IS Born To Run the greatest rock song ever made?

How does a 74-year-old man find the energy to put on a three-hour, non-stop show and still manage to look cool at the end of the night, indeed look like he could easily manage another three hours if the authorities let him?

And does Bruce Springsteen have a really wicked sense of humour, or what?

All questions that were pounding in my head on Thursday night as the bones of 40,000 of us trudged through the rain home from Páirc Uí Chaoimh after a pulsating night’s entertainment laid on by one of rock’s greatest ever stars.

That last question first...

Lads, it lashed down at the Páirc, the gods were not happy, not happy at all. Either that or the fellas selling ponchos outside had performed a rain dance that secured them record profits.

A heavy shower shortly before Bruce hit the stage at 7.25pm was a portent of what was to come, and after an hour of reasonably dry weather, the heavens began to open. The last hour was one of those Cork nights of light drizzle, heavy drizzle, downpour, punctuated by more bouts of rain.

Miserable stuff altogether, but Bruce and his stage, packed with brilliant exemplars of the musical craft, shone like a beacon.

What did the great man from New Jersey bookend his set with?

Well, he kicked proceedings off with a stompin’ version of the John Fogerty song Who’ll Stop The Rain, and ended the night with a beautiful cover of The Pogues’ Rainy Night In Soho, in tribute to the late Shane MacGowan.

Like I said, Bruce must have a wicked sense of humour!

Not that the audience cared about a few (million) drops of rain. The 40,000 in the Páirc were determined to have a good time, and Bruce duly obliged.

Highlights? Well, when Bruce followed up Thunder Road (geddit?) with Born To Run, the fans in the stadium went into a state of high ecstasy not seen there since... ooh, five days earlier when the Rebels sent Limerick packing.

Those rolling verses, those high-octane choruses, and - man! - those storming lyrics as we sang along - like I said, a serious contender for best rock song ever.

Another highlight - and a huge surprise - was hearing Bruce launch into his famous seasonal number, Santa Claus Is Comin’ To Town.

Yes... yes, he really did. I told you the man had a wicked sense of humour!

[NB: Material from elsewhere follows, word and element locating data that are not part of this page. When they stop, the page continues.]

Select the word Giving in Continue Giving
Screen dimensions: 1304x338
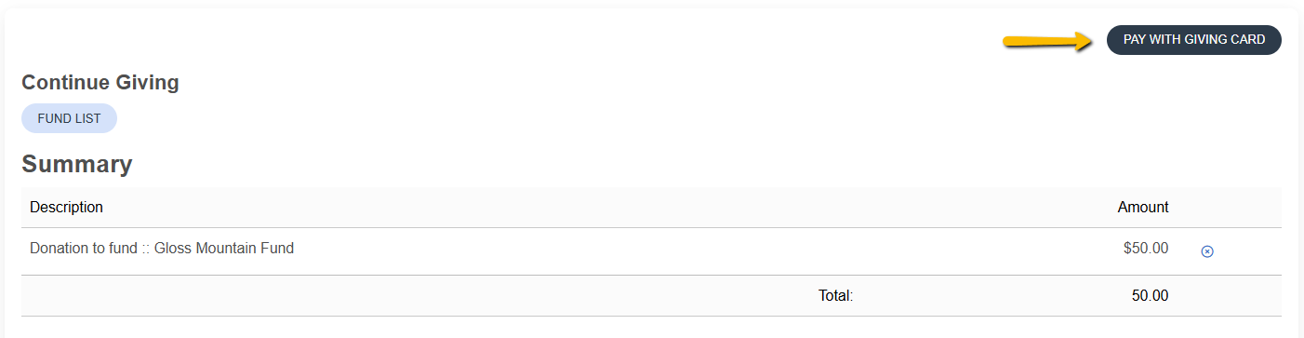click(148, 83)
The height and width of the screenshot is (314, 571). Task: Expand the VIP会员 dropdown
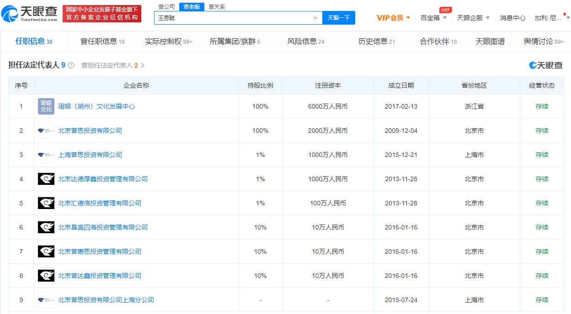pos(408,18)
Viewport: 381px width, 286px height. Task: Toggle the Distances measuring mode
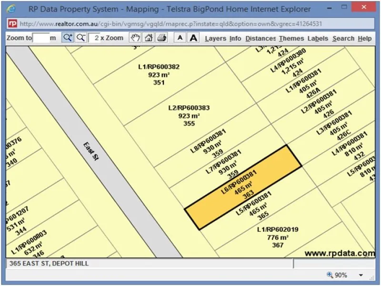tap(260, 39)
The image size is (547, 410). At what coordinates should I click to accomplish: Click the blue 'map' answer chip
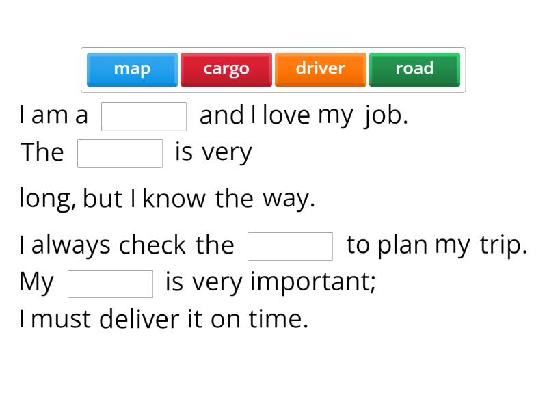(132, 68)
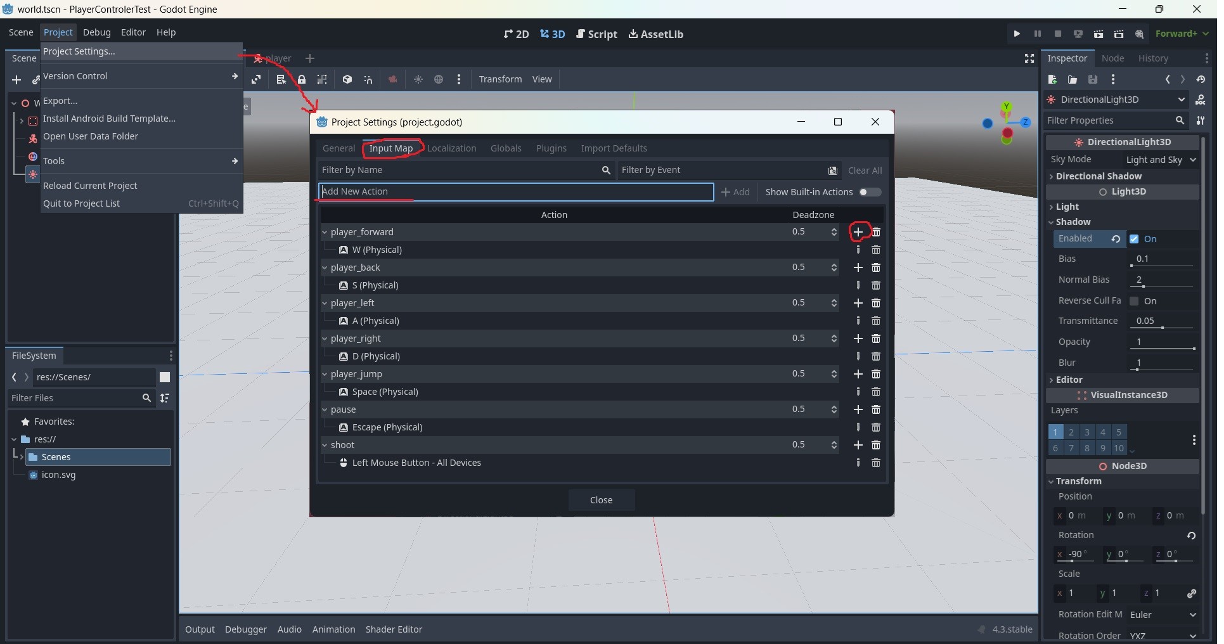Toggle the sun environment icon in 3D toolbar
Screen dimensions: 1224x644
click(x=419, y=79)
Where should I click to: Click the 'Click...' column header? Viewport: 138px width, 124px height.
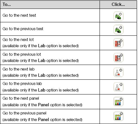point(118,5)
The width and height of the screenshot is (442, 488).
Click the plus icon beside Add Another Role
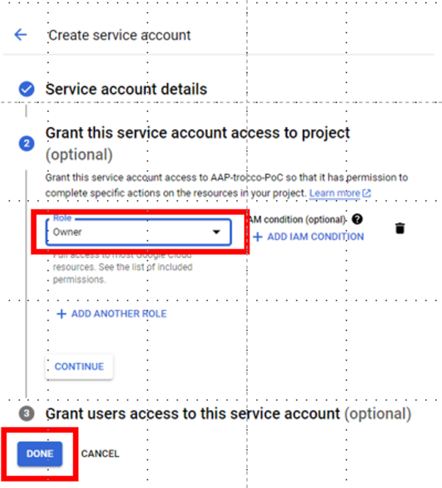[x=61, y=314]
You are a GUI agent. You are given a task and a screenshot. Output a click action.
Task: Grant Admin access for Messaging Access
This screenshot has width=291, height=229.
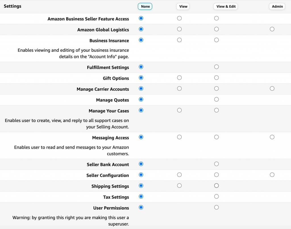[x=272, y=137]
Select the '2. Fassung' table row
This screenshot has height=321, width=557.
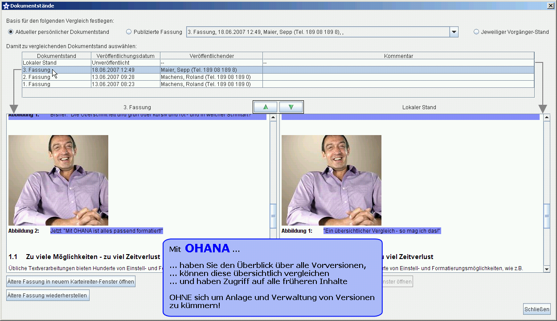[x=57, y=77]
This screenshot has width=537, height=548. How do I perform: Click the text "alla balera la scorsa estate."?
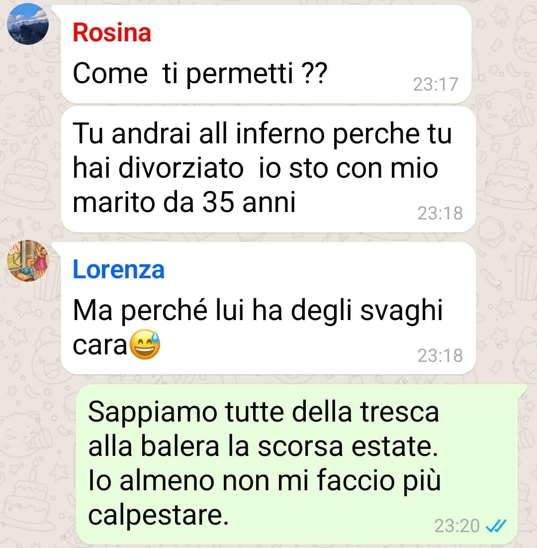coord(263,446)
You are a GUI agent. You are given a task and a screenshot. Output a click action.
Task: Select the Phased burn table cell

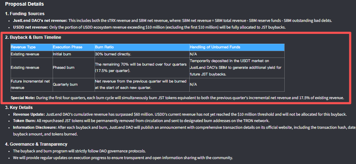tap(63, 67)
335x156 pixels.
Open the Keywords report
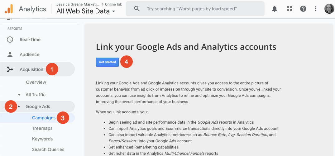pos(42,139)
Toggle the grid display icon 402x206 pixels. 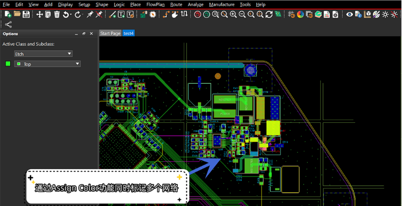[291, 14]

On the long walk down to the venue from town, I had joked to friends that I would request that very song in tribute to Cork’s famous Holly Bough - and here he was, doing just that.

Not a song that usually features on The Boss’s set-lists, and particularly not in May. As he told the crowd at the end: “Only in Cork!”

Bruce will be 75 in September - crikey, he’s only a couple of years younger than my mammy - but he looks and sounds in fine fettle.

There were some reflective moments between songs, when he shared the story of his early ventures into music, and introduced his E Street Band, which includes his wife, Patti Scialfa.

At one point, as dusk and the rain begin to fall, he told the crowd: “We’re here to wake you up, shake you up and have a good time. And to get your sexual organs tingling.”

But more often not, Bruce isn’t one for speeches, and usually, when one song finishes, he is raring to go for the next.

The first half dozen songs he performed on Thursday wouldn’t have been familiar to many of the older crowd, but he got the whole place on board when he launched into his 1980 hit Hungry Heart.

It’s a singalong classic, made poignant by the fact the iconic sax in it is now played by Jake Clemons, nephew of the E Street band’s original sax player, Clarence Clemons, who died in 2011.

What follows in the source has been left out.